• MATERIAL FOR THE TASK:
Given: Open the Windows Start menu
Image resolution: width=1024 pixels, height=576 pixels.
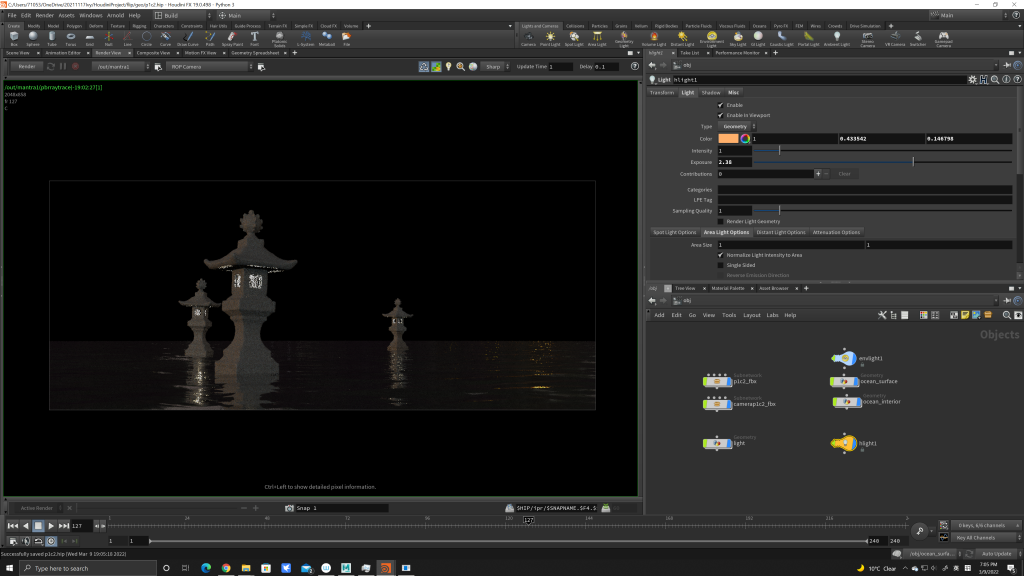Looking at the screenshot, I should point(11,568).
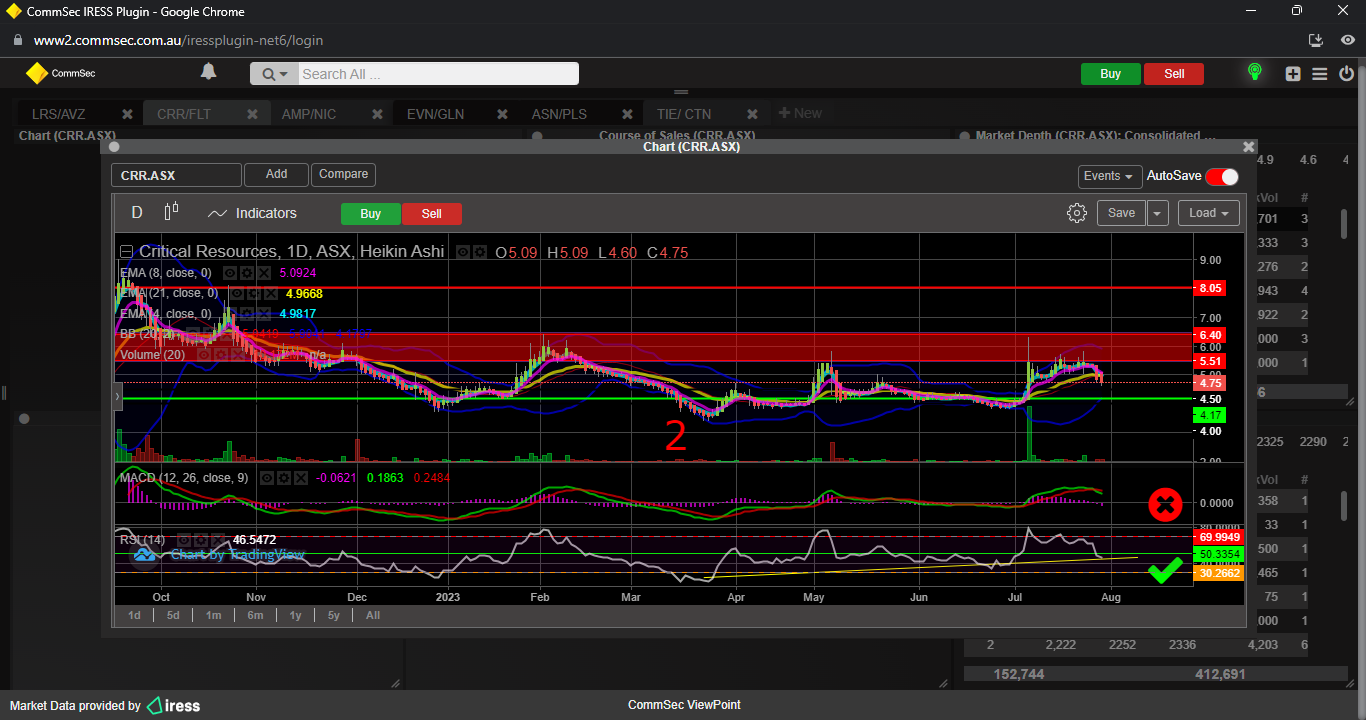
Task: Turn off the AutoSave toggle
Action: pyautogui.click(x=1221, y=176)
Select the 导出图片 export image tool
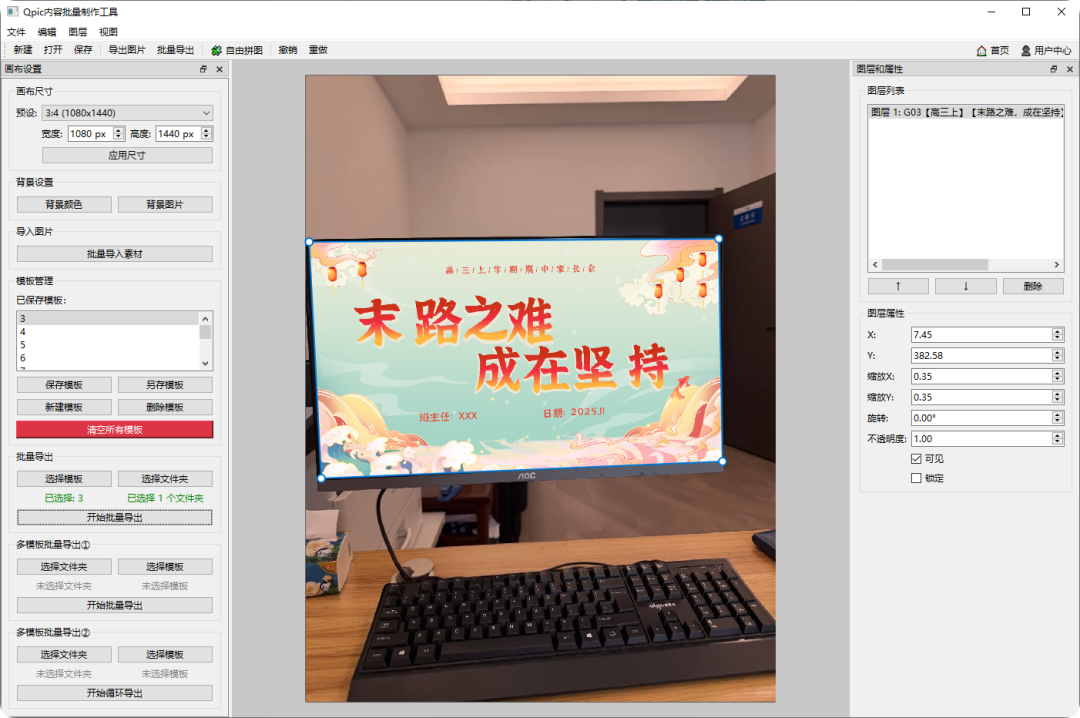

==

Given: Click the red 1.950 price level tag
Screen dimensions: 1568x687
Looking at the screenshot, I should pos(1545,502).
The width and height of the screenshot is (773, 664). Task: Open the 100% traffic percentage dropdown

• EXERCISE: Within the listing above, copy exactly the lines that start at the one with "Given: Open the Windows Start menu" and continue through the one with "Select the 导出图片 export image tool". Omit pictures.

• WRITTEN RESPONSE:
Given: Open the Windows Start menu
Image resolution: width=1024 pixels, height=576 pixels.
Looking at the screenshot, I should point(11,568).
Task: Turn off the AutoSave toggle
Action: pyautogui.click(x=1221, y=176)
Select the 导出图片 export image tool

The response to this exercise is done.